You are viewing a plain text version of this content. The canonical link for it is here.
Posted to rpc-dev@xml.apache.org by Jim Redman <ji...@ergotech.com> on 2002/03/01 01:14:43 UTC

Re: DO NOT REPLY [Bug 6763] - XMLWriter doesn't escape enough characters

 From a position of complete ignorance, and without reading the spec. can 
someone clarify for me what this means?

The part of the spec quoted here says that you can't used binary chars, 
however "&#0005" seems to meet the requirement of the spec in that it 
matches "the production for Char".

Regardless of whether xmlrpc should be doing the escaping, it seems to me 
that I should be able to send a String that would be invalid XML by 
escaping each character - the resulting string seems to be valid.  This is 
philosphically the same as sending new line characters as "\\n" in human 
readable strings.

Is this the case or is it required that anything that may have a non-Char 
in it be base64 encoded?

Jim

On 2002.02.28 16:48:25 -0700 bugzilla@apache.org wrote:
> Comments from John Wilson <tu...@wilson.co.uk>, author of the MinML parser:
> 
> "
> This isn't a bug. You just can't legally have a Unicode character with
> the
> value 5 in a well formed XML document. Escaping it as &#0005; makes no
> difference.
> 
> The relevant part of the spec is Section 4.1 Character and Entity
> References
> "Well-Formedness Constraint: Legal Character
> Characters referred to using character references must match the
> production
> for Char. "
> 
> MinML currently and erroneously allows this - I'm in process of
> tightening
> it's checking and it will soon reject it.
> "
> 
-- 

Jim Redman
(505) 662 5156
http://www.ergotech.com


Re: DO NOT REPLY [Bug 6763] - XMLWriter doesn't escape enough characters

Posted by John Wilson <tu...@wilson.co.uk>.
----- Original Message -----
From: "Jim Redman" <ji...@ergotech.com>
To: <rp...@xml.apache.org>
Sent: Friday, March 01, 2002 12:14 AM
Subject: Re: DO NOT REPLY [Bug 6763] - XMLWriter doesn't escape enough
characters


> From a position of complete ignorance, and without reading the spec. can
> someone clarify for me what this means?
>
> The part of the spec quoted here says that you can't used binary chars,
> however "&#0005" seems to meet the requirement of the spec in that it
> matches "the production for Char".

No the spec says that the result of turning the escaped character back to a
Unicode character must match the production Char.
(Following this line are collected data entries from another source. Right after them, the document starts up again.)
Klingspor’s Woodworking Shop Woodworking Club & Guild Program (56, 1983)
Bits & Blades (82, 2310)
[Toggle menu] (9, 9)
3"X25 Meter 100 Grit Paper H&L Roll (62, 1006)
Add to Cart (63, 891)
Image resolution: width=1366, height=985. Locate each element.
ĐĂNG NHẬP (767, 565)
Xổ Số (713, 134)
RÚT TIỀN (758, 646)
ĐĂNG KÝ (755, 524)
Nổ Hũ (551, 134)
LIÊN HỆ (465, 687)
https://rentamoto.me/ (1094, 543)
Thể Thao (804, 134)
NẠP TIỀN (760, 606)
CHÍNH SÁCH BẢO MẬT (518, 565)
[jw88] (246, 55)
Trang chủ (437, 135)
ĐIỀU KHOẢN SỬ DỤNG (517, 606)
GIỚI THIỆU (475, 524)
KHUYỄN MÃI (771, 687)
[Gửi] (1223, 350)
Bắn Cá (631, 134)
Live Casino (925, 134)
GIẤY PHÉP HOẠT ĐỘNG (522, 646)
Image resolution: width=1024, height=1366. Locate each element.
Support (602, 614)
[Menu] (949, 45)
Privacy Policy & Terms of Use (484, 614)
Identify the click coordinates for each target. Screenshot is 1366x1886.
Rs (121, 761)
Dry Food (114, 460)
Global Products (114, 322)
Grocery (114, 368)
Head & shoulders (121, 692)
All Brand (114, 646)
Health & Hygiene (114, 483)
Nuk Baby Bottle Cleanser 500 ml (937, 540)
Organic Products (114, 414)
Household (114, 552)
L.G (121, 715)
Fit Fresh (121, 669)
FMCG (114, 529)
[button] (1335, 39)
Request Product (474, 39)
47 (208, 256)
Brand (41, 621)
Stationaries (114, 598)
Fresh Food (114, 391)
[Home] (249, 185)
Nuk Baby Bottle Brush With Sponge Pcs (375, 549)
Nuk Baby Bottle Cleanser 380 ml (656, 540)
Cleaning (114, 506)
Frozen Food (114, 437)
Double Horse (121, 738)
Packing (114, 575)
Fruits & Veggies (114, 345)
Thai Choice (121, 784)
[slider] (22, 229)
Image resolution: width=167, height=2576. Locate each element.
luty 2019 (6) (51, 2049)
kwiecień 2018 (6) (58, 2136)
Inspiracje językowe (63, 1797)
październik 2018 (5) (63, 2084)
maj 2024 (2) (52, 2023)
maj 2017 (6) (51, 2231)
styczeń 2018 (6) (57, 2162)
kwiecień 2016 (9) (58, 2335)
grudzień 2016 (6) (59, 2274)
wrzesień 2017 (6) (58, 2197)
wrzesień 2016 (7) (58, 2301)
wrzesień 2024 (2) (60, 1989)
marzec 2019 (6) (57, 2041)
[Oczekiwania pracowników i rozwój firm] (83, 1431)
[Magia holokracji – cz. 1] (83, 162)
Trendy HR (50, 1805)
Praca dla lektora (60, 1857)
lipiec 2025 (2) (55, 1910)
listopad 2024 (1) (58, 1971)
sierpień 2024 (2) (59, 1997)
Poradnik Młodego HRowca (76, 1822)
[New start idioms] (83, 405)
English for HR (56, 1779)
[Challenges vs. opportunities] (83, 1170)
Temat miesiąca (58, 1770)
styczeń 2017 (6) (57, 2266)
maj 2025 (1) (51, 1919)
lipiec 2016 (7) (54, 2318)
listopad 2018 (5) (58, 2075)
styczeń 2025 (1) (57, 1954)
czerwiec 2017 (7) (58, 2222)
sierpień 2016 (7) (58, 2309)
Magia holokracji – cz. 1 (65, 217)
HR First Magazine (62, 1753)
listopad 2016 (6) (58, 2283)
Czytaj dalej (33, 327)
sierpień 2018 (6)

This control character
does not match that prduction.

There is an excellent annotated spec here
http://www.xml.com/axml/testaxml.htm

>
> Regardless of whether xmlrpc should be doing the escaping, it seems to me
> that I should be able to send a String that would be invalid XML by
> escaping each character - the resulting string seems to be valid.  This is
> philosphically the same as sending new line characters as "\\n" in human
> readable strings.
>
> Is this the case or is it required that anything that may have a non-Char
> in it be base64 encoded?

If you want to send control characters (other than /r /n /t - and an XML
parser will mangle the /r and /n) then you need to use Base64 and agree a
Unicode encoding between the end points.

John Wilson
The Wilson Partnership
http://www.wilson.co.uk


Re: DO NOT REPLY [Bug 6763] - XMLWriter doesn't escape enough characters

Posted by John Wilson <tu...@wilson.co.uk>.
----- Original Message -----
From: "Jim Redman" <ji...@ergotech.com>
To: <rp...@xml.apache.org>
Sent: Friday, March 01, 2002 12:14 AM
Subject: Re: DO NOT REPLY [Bug 6763] - XMLWriter doesn't escape enough
characters


> From a position of complete ignorance, and without reading the spec. can
> someone clarify for me what this means?
>
> The part of the spec quoted here says that you can't used binary chars,
> however "&#0005" seems to meet the requirement of the spec in that it
> matches "the production for Char".

No the spec says that the result of turning the escaped character back to a
Unicode character must match the production Char. This control character
does not match that prduction.

There is an excellent annotated spec here
http://www.xml.com/axml/testaxml.htm

>
> Regardless of whether xmlrpc should be doing the escaping, it seems to me
> that I should be able to send a String that would be invalid XML by
> escaping each character - the resulting string seems to be valid.  This is
> philosphically the same as sending new line characters as "\\n" in human
> readable strings.
>
> Is this the case or is it required that anything that may have a non-Char
> in it be base64 encoded?

If you want to send control characters (other than /r /n /t - and an XML
parser will mangle the /r and /n) then you need to use Base64 and agree a
Unicode encoding between the end points.

John Wilson
The Wilson Partnership
http://www.wilson.co.uk